→ TRY IT: Restate word for word the lines of the data below, from the first through the one that has "Task: Click the ReSound GN logo".

Records from a dataset:
==*==
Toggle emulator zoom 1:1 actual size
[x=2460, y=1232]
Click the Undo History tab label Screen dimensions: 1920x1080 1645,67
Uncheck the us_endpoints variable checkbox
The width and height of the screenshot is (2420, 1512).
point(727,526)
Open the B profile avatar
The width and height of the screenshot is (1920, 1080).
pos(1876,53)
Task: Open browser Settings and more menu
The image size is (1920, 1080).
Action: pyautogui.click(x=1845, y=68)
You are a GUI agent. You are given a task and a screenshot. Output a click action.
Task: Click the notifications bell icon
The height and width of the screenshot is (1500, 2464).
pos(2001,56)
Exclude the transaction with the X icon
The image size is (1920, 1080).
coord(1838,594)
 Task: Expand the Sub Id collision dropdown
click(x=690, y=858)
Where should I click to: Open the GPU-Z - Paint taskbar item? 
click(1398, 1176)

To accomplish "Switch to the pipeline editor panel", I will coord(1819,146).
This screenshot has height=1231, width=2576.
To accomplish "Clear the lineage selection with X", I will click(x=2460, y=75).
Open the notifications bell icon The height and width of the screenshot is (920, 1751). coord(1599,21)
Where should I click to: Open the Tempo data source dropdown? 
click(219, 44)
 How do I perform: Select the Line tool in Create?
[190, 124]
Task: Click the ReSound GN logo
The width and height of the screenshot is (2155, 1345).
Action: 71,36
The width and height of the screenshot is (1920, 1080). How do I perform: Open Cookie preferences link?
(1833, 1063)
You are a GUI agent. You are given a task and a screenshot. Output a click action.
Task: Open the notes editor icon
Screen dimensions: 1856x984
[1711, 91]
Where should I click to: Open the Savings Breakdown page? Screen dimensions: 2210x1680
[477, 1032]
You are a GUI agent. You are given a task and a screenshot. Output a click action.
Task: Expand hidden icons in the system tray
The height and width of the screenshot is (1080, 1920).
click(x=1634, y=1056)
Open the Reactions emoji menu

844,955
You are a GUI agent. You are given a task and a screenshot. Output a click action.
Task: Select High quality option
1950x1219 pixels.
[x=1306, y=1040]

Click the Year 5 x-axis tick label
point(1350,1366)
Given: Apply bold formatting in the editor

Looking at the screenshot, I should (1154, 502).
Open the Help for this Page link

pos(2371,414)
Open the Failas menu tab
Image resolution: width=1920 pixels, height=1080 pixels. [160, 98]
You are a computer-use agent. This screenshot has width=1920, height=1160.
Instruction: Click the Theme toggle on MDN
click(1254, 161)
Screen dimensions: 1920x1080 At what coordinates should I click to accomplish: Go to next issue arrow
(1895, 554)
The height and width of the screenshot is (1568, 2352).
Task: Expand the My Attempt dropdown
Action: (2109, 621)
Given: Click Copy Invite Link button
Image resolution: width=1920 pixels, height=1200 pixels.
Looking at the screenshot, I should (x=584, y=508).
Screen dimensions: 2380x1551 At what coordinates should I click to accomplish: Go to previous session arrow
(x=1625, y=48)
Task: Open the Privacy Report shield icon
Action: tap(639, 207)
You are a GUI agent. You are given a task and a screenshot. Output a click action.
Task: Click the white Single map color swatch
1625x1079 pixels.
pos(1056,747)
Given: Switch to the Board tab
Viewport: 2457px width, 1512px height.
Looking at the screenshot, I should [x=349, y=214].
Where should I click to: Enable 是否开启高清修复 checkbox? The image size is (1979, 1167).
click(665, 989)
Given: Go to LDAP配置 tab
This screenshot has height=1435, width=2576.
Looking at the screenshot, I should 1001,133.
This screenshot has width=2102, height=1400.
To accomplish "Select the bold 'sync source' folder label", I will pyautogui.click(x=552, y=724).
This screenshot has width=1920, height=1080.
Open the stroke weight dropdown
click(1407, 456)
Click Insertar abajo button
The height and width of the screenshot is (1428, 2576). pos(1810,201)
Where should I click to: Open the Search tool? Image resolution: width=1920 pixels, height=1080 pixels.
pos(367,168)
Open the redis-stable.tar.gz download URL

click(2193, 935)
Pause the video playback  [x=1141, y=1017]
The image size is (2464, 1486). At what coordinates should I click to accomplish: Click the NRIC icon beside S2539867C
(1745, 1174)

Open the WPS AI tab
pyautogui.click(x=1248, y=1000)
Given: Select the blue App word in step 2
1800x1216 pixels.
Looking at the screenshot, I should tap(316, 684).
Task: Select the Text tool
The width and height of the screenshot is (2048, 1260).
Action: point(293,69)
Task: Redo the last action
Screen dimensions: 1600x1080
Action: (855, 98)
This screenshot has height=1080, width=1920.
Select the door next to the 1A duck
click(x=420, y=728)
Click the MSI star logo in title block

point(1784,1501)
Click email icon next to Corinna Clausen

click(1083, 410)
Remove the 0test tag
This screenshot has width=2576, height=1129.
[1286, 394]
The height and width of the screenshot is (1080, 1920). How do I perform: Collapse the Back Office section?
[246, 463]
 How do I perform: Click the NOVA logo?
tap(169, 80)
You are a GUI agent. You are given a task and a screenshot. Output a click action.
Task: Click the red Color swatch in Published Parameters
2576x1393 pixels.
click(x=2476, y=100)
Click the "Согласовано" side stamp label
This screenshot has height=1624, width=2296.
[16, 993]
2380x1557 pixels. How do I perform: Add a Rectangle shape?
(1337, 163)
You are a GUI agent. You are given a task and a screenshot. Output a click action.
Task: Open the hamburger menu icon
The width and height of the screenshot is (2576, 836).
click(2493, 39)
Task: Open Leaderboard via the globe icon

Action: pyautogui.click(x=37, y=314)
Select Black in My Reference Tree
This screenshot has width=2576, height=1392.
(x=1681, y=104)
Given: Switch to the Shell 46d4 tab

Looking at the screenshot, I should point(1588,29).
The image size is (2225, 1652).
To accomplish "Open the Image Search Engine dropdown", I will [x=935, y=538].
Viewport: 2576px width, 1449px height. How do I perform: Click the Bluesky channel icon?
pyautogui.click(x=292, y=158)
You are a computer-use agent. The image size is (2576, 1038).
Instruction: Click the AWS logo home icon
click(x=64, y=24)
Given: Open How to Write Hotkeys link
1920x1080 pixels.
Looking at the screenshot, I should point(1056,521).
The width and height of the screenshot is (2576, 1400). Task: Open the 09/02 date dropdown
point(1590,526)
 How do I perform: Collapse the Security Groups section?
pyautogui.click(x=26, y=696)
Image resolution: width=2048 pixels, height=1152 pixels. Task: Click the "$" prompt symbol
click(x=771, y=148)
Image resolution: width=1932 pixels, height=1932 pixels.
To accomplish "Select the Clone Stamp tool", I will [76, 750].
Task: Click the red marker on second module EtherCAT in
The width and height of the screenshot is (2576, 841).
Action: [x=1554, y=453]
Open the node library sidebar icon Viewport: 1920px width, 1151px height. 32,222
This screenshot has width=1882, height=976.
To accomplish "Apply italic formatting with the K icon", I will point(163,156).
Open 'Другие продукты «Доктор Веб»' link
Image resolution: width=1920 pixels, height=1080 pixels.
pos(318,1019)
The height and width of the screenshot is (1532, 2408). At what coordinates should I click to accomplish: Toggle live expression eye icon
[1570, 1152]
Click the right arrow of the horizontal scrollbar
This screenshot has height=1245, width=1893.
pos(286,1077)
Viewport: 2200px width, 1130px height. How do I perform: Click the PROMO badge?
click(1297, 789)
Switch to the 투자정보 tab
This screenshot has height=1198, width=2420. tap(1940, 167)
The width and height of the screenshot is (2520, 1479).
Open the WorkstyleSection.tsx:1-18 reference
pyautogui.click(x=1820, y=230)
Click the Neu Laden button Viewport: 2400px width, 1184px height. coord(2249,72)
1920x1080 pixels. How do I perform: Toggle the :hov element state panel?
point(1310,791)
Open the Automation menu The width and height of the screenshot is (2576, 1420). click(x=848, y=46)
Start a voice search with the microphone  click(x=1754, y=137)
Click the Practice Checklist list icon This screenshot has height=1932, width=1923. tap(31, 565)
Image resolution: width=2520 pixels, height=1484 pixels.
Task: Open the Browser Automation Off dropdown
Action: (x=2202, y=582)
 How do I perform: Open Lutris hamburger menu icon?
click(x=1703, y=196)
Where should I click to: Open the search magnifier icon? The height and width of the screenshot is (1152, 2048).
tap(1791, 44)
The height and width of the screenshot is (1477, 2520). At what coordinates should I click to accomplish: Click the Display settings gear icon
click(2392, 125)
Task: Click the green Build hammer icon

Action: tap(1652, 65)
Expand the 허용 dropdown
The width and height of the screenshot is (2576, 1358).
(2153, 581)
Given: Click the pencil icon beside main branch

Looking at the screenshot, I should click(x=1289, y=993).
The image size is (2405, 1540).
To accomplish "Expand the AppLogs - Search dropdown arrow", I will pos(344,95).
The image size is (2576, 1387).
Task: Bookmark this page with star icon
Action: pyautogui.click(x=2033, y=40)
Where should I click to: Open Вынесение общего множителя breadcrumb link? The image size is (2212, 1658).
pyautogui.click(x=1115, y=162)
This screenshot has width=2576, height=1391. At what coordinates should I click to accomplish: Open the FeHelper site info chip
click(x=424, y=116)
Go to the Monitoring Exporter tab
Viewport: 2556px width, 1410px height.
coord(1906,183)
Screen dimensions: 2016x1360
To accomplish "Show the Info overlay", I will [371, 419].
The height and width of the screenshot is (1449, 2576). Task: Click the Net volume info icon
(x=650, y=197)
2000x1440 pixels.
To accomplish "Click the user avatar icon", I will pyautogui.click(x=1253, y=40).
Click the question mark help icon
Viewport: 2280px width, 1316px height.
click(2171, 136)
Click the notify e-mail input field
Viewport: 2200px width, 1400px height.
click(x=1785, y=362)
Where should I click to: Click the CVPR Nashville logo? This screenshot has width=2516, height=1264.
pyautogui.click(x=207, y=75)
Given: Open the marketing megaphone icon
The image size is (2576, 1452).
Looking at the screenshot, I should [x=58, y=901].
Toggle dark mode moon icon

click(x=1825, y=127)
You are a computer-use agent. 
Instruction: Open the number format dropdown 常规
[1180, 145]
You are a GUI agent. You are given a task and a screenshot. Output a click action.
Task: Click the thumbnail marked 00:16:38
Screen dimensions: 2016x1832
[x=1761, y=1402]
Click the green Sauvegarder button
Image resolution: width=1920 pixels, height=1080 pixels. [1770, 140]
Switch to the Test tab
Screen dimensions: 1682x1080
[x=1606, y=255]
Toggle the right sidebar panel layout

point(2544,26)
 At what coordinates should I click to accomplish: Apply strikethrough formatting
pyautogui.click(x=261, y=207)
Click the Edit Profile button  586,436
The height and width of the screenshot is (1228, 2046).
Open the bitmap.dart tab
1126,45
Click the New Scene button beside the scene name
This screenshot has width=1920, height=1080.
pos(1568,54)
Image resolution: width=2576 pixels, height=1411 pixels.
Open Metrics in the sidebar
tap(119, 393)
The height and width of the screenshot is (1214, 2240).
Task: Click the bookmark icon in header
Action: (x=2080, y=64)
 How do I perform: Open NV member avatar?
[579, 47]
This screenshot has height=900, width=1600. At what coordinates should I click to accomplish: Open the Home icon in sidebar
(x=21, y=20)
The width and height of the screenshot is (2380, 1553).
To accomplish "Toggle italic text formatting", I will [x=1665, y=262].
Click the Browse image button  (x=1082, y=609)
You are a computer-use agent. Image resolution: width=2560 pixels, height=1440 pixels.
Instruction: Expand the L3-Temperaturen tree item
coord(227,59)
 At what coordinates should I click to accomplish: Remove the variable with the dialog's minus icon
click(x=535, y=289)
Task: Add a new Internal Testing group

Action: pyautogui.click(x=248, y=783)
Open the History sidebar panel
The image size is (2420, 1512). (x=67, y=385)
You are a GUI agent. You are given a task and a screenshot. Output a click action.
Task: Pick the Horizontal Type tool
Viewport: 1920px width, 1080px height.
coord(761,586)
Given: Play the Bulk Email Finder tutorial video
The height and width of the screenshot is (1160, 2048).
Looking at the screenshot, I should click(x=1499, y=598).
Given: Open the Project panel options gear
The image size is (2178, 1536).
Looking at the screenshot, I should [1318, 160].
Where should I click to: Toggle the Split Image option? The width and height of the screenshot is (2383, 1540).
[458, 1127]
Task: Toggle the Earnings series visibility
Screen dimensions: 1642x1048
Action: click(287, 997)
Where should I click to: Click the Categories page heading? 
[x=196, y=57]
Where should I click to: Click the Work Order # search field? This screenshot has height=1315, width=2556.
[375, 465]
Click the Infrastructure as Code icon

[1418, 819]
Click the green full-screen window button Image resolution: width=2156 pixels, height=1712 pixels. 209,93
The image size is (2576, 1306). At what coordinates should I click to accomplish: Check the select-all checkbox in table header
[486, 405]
==*==
→ ANSWER FOR THE TASK:
Toggle emulator zoom 1:1 actual size
[x=2460, y=1232]
Click the Undo History tab label Screen dimensions: 1920x1080 1645,67
Uncheck the us_endpoints variable checkbox
The width and height of the screenshot is (2420, 1512).
point(727,526)
Open the B profile avatar
The width and height of the screenshot is (1920, 1080).
pos(1876,53)
Task: Open browser Settings and more menu
The image size is (1920, 1080).
Action: pyautogui.click(x=1845, y=68)
You are a GUI agent. You are given a task and a screenshot. Output a click action.
Task: Click the notifications bell icon
The height and width of the screenshot is (1500, 2464).
pos(2001,56)
Exclude the transaction with the X icon
The image size is (1920, 1080).
coord(1838,594)
 Task: Expand the Sub Id collision dropdown
click(x=690, y=858)
Where should I click to: Open the GPU-Z - Paint taskbar item? 
click(1398, 1176)

To accomplish "Switch to the pipeline editor panel", I will coord(1819,146).
This screenshot has height=1231, width=2576.
To accomplish "Clear the lineage selection with X", I will click(x=2460, y=75).
Open the notifications bell icon The height and width of the screenshot is (920, 1751). coord(1599,21)
Where should I click to: Open the Tempo data source dropdown? 
click(219, 44)
 How do I perform: Select the Line tool in Create?
[190, 124]
Task: Click the ReSound GN logo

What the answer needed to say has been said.